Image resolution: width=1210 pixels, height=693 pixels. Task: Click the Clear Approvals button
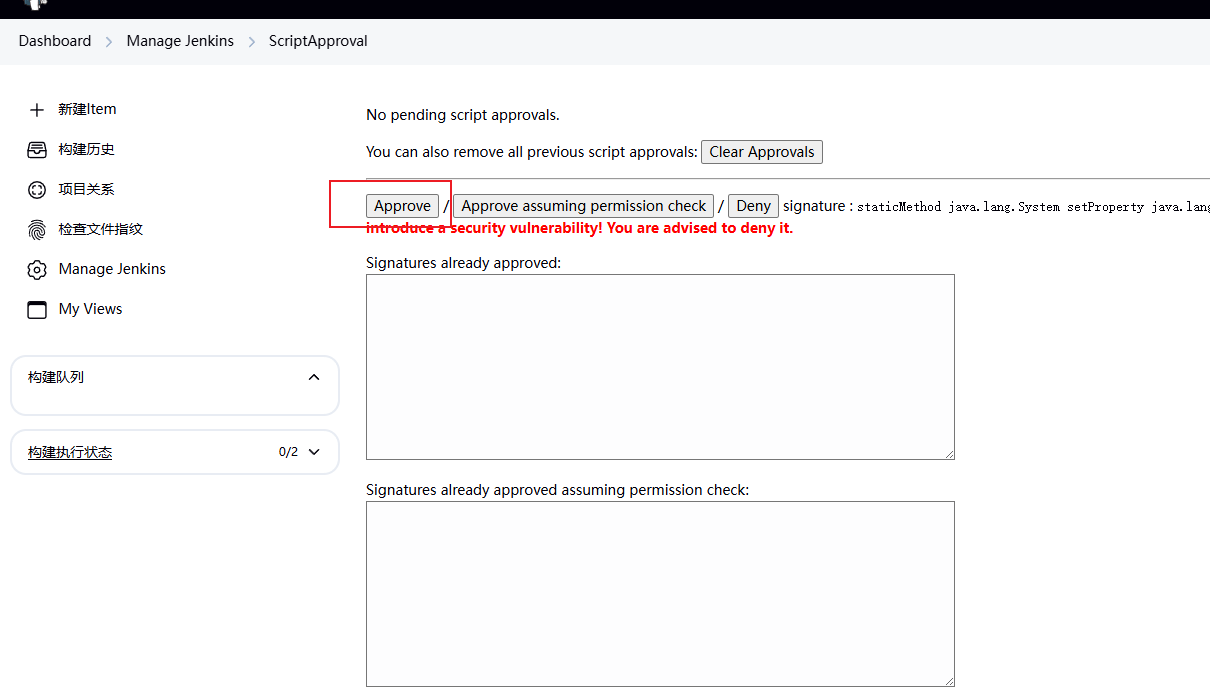pyautogui.click(x=762, y=152)
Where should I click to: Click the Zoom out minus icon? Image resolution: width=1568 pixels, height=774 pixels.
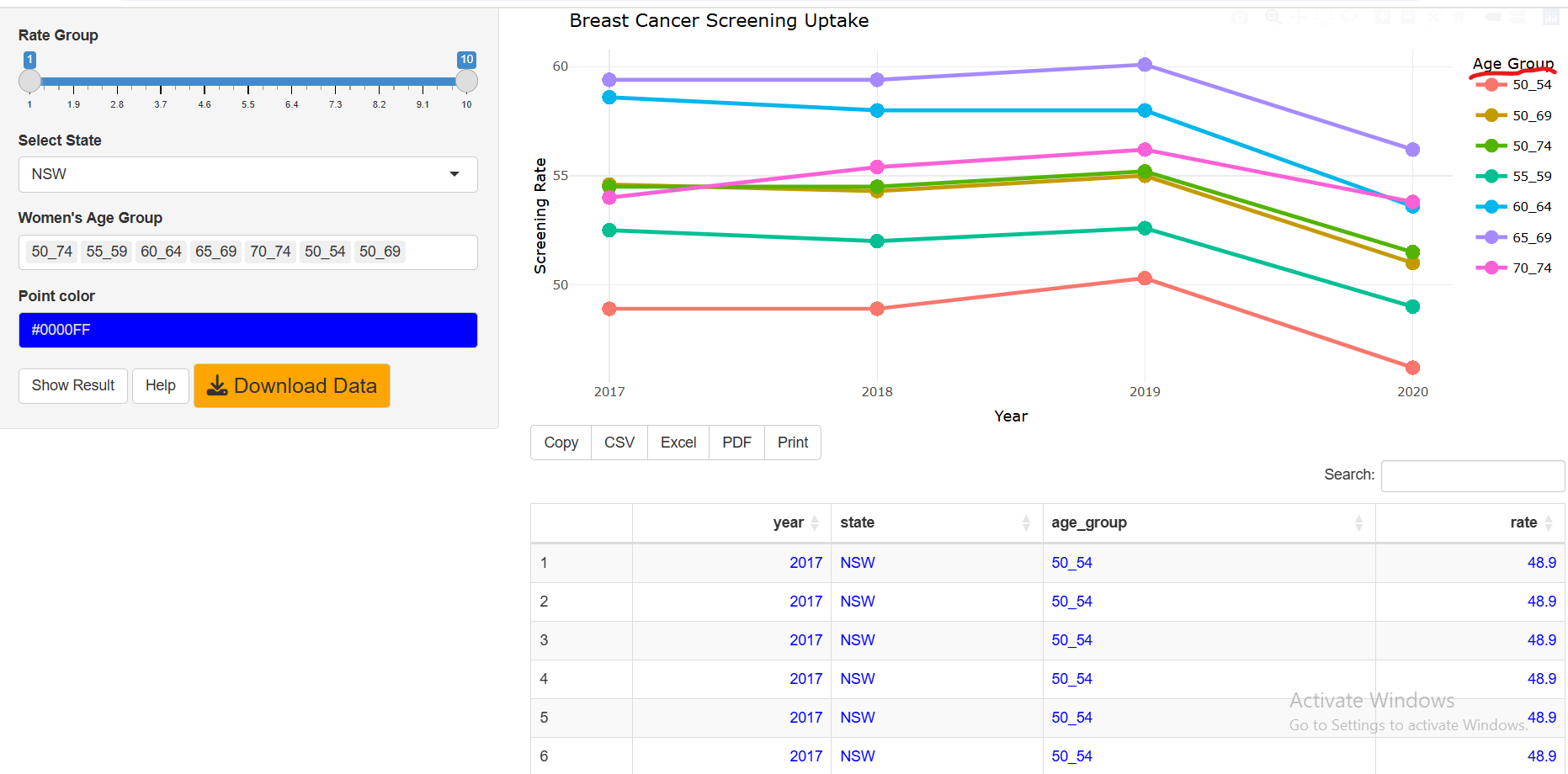pos(1408,18)
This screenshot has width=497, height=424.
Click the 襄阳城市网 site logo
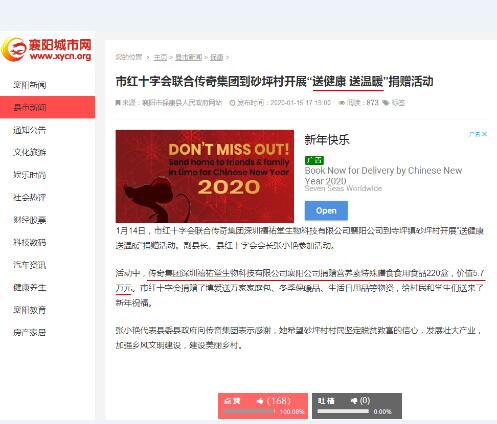[47, 50]
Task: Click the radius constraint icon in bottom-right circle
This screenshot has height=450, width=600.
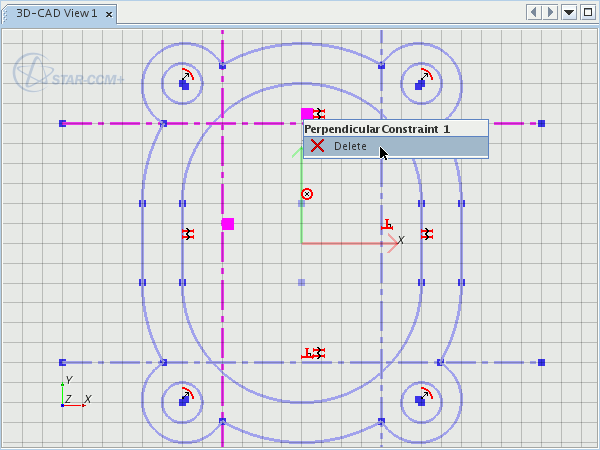Action: [x=427, y=393]
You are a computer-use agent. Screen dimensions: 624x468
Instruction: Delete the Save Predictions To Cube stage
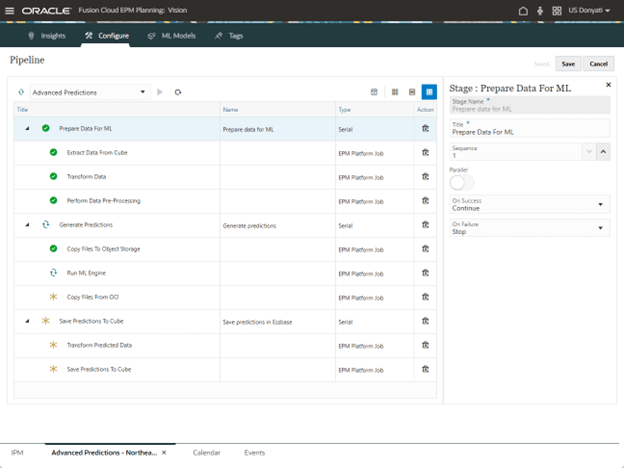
====
◆ **WHAT THE TASK REQUIRES**: Without the pictures, repeat all the records word for word.

◆ **SOLUTION FOR THIS EXERCISE**:
Image resolution: width=1210 pixels, height=693 pixels. Task: Click the Clear Approvals button
pyautogui.click(x=762, y=152)
Where should I click to: Click the Zoom out minus icon? Image resolution: width=1568 pixels, height=774 pixels.
pos(1408,18)
This screenshot has width=497, height=424.
Click the 襄阳城市网 site logo
[47, 50]
Task: Click the radius constraint icon in bottom-right circle
This screenshot has height=450, width=600.
Action: [x=427, y=393]
You are a computer-use agent. Screen dimensions: 624x468
Instruction: Delete the Save Predictions To Cube stage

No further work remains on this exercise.